Species of gastropod

Amastra textilis is a species of air-breathing land snail, a terrestrial pulmonate gastropod mollusc in the family Amastridae.

- Subspecies
- Amastra textilis kaipaupauensis Hyatt & Pilsbry, 1911
- Amastra textilis media Hyatt & Pilsbry, 1911
- Amastra textilis textilis (Quoy & Gaimard, 1825)

==Description==
The length of the shell can reach 15 mm, its diameter 8.5 mm

Amastra textilis is imperforate or occasionally slightly rimate, solid, oblong-conic, and polished, with weak sculpture consisting of fine, uneven growth wrinkles. The shell's color is a rich chestnut, varying in intensity, with paler or yellow areas typically observed below the suture and around the columella. The spire is purplish-brown. In some specimens, the chestnut hue transitions to yellowish tones or even exhibits olive or greenish tints.

Certain yellow shells display numerous indistinct olive-brown spiral lines, sometimes slightly sunken. Aging shells often feature scattered golden flecks or whitish lines and dots resulting from cuticle disintegration.

The spire is characterized by convex outlines near the base, becoming straight closer to the apex. The shell consists of 5½ to 6½ whorls that are only slightly convex. The second embryonic whorl is finely and closely striate longitudinally, occasionally intersected by smooth spiral bands in some specimens. The body whorl is somewhat convex.

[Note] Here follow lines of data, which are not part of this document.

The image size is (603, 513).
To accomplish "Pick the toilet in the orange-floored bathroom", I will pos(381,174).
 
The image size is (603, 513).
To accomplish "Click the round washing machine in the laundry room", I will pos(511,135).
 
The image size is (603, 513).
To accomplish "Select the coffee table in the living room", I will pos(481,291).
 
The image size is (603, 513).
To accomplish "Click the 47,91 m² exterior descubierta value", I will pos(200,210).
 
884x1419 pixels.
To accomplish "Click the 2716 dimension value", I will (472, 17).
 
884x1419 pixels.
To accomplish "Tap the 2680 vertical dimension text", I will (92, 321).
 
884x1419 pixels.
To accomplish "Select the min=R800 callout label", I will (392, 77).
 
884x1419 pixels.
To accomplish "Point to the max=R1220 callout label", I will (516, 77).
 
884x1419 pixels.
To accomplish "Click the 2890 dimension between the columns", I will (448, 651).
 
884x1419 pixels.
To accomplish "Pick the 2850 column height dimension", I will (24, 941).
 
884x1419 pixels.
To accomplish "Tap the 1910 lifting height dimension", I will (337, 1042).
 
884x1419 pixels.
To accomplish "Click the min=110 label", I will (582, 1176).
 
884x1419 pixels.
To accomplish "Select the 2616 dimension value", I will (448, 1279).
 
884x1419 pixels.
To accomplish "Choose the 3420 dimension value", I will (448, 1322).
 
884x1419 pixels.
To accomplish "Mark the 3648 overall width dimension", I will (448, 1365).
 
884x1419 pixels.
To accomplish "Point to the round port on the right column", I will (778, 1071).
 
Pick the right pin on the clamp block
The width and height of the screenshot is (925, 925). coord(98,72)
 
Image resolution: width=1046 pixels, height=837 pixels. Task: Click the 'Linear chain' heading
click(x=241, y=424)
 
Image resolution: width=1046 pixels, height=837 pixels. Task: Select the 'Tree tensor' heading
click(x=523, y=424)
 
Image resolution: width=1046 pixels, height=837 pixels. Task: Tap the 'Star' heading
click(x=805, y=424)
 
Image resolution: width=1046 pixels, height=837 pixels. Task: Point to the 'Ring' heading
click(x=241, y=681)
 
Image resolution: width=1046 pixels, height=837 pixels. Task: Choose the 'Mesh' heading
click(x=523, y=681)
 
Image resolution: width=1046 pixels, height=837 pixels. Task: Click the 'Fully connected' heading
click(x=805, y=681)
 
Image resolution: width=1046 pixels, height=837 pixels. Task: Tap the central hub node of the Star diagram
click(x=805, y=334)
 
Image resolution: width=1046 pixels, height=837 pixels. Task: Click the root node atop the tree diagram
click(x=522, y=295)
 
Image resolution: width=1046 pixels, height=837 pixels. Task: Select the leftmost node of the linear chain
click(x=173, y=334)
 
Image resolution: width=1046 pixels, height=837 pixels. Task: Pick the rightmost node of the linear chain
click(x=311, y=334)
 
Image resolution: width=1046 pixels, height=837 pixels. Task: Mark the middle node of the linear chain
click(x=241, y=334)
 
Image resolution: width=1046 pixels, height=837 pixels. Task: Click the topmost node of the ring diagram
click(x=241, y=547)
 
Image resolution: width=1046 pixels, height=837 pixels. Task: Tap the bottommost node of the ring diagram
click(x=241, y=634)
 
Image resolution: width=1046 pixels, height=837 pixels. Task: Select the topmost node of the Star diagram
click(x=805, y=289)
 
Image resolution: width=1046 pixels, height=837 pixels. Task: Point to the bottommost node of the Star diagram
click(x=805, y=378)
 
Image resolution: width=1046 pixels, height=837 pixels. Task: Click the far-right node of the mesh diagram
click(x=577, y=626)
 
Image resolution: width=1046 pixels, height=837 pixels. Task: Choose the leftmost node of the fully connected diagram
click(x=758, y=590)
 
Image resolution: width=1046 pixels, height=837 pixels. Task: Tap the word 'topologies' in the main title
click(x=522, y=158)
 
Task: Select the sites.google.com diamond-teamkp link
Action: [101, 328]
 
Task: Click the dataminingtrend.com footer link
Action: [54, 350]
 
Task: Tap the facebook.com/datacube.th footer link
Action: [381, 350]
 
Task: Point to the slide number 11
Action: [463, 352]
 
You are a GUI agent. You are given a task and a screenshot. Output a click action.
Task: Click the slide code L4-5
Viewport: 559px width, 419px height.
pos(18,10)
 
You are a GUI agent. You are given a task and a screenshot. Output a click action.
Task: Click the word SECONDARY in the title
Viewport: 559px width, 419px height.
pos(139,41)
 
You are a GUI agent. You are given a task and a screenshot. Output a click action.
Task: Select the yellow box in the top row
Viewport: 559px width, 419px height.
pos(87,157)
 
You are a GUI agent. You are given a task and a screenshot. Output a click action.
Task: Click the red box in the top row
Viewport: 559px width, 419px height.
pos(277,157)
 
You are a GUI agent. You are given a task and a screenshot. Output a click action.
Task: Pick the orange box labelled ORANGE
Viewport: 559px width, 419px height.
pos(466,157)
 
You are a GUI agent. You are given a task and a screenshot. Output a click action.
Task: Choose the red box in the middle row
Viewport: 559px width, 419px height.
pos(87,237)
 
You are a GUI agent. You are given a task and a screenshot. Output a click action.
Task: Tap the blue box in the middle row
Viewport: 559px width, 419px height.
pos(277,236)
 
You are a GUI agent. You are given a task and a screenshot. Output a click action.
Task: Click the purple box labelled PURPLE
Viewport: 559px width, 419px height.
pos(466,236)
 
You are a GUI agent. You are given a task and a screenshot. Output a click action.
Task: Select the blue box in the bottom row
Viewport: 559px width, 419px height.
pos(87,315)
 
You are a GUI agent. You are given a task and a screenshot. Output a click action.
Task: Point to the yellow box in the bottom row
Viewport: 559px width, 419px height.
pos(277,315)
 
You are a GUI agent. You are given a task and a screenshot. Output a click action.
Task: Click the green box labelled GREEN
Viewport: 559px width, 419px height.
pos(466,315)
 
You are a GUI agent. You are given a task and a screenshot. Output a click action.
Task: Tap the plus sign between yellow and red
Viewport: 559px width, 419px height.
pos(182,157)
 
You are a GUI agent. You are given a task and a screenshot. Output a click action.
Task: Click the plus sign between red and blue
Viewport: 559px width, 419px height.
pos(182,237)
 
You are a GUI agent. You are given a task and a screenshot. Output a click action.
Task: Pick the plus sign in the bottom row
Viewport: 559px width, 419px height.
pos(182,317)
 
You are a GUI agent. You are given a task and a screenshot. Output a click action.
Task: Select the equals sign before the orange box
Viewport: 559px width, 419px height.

The aperture is small and rather oblique, with a flesh-colored interior. The outer lip is reinforced by a narrow whitish rib within the acute edge. The columellar lamella is prominent, strong, and nearly horizontal. there is a sort of gutter at the junction of the columellar and basal margins. The parietal callus is usually rather thick, but thin at the edge and transparent.

==Distribution==
This species is endemic to Hawai, occurring on Oʻahu.